I am currently looking for a way to fit a simple shape (e.g. a T or an L shape) to a 2D point cloud. What I need as a result is the position and orientation of the shape.
I have been looking at a couple of approaches but most seem very complicated and involve building and learning a sample database first. As I am dealing with very simple shapes I was hoping that there might be a simpler approach.
By saying you don't want to do any training I am guessing that you mean you don't want to do any feature matching; feature matching is used to make good guesses about the pose (location and orientation) of the object in the image, and would be applicable along with RANSAC to your problem for guessing and verifying good hypotheses about object pose.
The simplest approach is template matching, but this may be too computationally complex (it depends on your use case). In template matching you simply loop over the possible locations of the object and its possible orientations and possible scales and check how well the template (a cloud that looks like an L or a T at that location and orientation and scale) matches (or you sample possible locations orientations and scales randomly). The checking of the template could be made fairly fast if your points are organised (or you organise them by e.g. converting them into pixels).
If this is too slow there are many methods for making template matching faster and I would recommend to you the Generalised Hough Transform.
Here, before starting the search for templates you loop over the boundary of the shape you are looking for (T or L) and for each point on its boundary you look at the gradient direction and then the angle at that point between the gradient direction and the origin of the object template, and the distance to the origin. You add that to a table (Let us call it Table A) for each boundary point and you end up with a table that maps from gradient direction to the set of possible locations of the origin of the object. Now you set up a 2D voting space, which is really just a 2D array (let us call it Table B) where each pixel contains a number representing the number of votes for the object in that location. Then for each point in the target image (point cloud) you check the gradient and find the set of possible object locations as found in Table A corresponding to that gradient, and then add one vote for all the corresponding object locations in Table B (the Hough space).
This is a very terse explanation but knowing to look for Template Matching and Generalised Hough transform you will be able to find better explanations on the web. E.g. Look at the Wikipedia pages for Template Matching and Hough Transform.
You may need to :
1- extract some features from the image inside which you are looking for the object.

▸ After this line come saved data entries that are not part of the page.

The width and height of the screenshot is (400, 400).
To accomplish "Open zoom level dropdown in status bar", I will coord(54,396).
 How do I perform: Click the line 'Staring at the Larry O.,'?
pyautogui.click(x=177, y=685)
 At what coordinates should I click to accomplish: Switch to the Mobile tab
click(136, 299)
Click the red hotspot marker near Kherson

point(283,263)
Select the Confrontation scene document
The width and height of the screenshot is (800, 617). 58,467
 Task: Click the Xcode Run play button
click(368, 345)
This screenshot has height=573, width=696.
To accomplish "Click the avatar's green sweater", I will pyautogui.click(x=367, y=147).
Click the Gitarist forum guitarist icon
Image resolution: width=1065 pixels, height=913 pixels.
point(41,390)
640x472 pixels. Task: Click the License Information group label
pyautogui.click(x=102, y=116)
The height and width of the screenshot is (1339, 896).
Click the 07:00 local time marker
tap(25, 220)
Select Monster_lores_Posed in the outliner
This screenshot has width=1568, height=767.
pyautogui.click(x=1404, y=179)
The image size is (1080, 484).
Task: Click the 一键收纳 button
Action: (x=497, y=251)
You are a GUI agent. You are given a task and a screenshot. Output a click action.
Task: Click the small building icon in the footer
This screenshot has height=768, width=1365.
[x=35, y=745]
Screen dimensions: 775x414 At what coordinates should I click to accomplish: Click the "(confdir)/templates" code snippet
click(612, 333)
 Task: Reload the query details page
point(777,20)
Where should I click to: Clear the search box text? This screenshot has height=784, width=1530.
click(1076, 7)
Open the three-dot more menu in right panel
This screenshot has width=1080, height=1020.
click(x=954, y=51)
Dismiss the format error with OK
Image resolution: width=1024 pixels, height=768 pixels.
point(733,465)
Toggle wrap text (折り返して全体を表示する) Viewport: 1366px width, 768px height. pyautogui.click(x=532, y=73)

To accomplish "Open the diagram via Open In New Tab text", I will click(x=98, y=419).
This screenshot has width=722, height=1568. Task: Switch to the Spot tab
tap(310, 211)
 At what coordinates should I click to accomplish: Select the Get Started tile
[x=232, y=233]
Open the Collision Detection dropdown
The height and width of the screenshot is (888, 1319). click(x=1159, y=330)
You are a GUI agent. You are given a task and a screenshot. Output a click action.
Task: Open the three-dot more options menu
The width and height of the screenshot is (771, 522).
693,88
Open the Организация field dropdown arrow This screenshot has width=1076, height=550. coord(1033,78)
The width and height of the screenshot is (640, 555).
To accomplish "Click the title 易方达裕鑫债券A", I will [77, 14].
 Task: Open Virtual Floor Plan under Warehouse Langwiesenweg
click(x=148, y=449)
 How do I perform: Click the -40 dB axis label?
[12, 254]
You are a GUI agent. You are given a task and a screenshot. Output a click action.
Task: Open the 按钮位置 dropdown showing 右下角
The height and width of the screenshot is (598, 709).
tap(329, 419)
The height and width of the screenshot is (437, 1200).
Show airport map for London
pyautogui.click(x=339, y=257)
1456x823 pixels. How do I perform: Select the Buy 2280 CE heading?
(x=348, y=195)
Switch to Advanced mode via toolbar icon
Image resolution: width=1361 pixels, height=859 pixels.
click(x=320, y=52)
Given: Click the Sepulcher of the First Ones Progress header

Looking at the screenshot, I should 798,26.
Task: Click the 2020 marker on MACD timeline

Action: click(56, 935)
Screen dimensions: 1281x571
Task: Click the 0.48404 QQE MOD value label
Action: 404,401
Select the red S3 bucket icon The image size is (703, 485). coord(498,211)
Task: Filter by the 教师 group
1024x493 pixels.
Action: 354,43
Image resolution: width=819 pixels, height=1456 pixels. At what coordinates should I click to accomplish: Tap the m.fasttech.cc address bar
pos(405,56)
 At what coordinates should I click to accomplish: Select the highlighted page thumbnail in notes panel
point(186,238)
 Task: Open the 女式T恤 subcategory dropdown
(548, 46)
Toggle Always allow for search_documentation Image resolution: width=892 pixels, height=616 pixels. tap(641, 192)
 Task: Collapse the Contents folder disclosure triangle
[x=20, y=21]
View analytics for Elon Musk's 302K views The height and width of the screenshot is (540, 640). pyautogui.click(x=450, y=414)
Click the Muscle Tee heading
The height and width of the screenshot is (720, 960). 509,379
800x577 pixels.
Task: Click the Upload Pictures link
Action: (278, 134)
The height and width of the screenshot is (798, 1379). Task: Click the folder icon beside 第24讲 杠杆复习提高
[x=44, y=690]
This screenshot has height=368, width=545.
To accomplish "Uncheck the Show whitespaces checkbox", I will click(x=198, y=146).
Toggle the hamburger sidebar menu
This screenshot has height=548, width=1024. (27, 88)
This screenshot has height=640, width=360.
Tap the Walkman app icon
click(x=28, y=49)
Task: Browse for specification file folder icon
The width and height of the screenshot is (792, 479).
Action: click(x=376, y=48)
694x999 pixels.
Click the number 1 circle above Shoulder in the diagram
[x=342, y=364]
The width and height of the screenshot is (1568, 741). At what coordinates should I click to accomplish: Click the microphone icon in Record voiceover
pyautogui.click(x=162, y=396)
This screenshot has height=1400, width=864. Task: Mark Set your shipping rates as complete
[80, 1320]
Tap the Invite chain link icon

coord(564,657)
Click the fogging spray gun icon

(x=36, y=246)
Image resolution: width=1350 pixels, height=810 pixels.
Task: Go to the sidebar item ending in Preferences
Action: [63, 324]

2- extract another set of features in the image of the object
3- match the features (it is possible using methods like SIFT)
4- when you find a match apply RANSAC algorithm. it provides you with transformation matrix (including translation, rotation information).
for using SIFT start from here. it is actually one of the best source-codes written for SIFT. It includes RANSAC algorithm and you do not need to implement it by yourself.
you can read about RANSAC here.
Two common ways for detecting the shapes (L, T, ...) in your 2D pointcloud data would be using OpenCV or Point Cloud Library. I'll explain steps you may take for detecting those shapes in OpenCV. In order to do that, you can use the following 3 methods and the selection of the right method depends on the shape (Size, Area of the shape, ...):
Hough Line Transformation
Template Matching
Finding Contours
The first step would be converting your point to a grayscale Mat object, by doing that you basically make an image of your 2D pointcloud data and so you can use other OpenCV functions. Then you may smooth the image in order to reduce the noises and the result would be somehow a blurry image which contains real edges, if your application does not need real-time processing, you can use bilateralFilter. You can find more information about smoothing here.
The next step would be choosing the method. If the shape is just some sort of orthogonal lines (such as L or T) you can use Hough Line Transformation in order to detect the lines and after detection, you can loop over the lines and calculate the dot product of the lines (since they are orthogonal the result should be 0). You can find more information about Hough Line Transformation here.
Another way would be detecting your shape using Template Matching. Basically, you should make a template of your shape (L or T) and use it in matchTemplate function. You should consider that the size of the template you want to use should be in the order of your image, otherwise you may resize your image. More information about the algorithm can be found here.
If the shapes include areas you can find contours of the shape using findContours, it will give you the number of polygons which are around your shape you want to detect. For instance, if your shape is L, it would have polygon which has roughly 6 lines. Also, you can use some other filters along with findContours such as calculating the area of the shape.
Related
I have a non-planar object with 9 points with known dimensions in 3D i.e. length of all sides is known. Now given a 2D projection of this shape, I want to reconstruct the 3D model of it. I basically want to retrieve the shape of this object in the real world i.e. angles between different sides in 3D. For eg: given all the dimensions of every part of the table and a 2D image, I'm trying to reconstruct its 3D model.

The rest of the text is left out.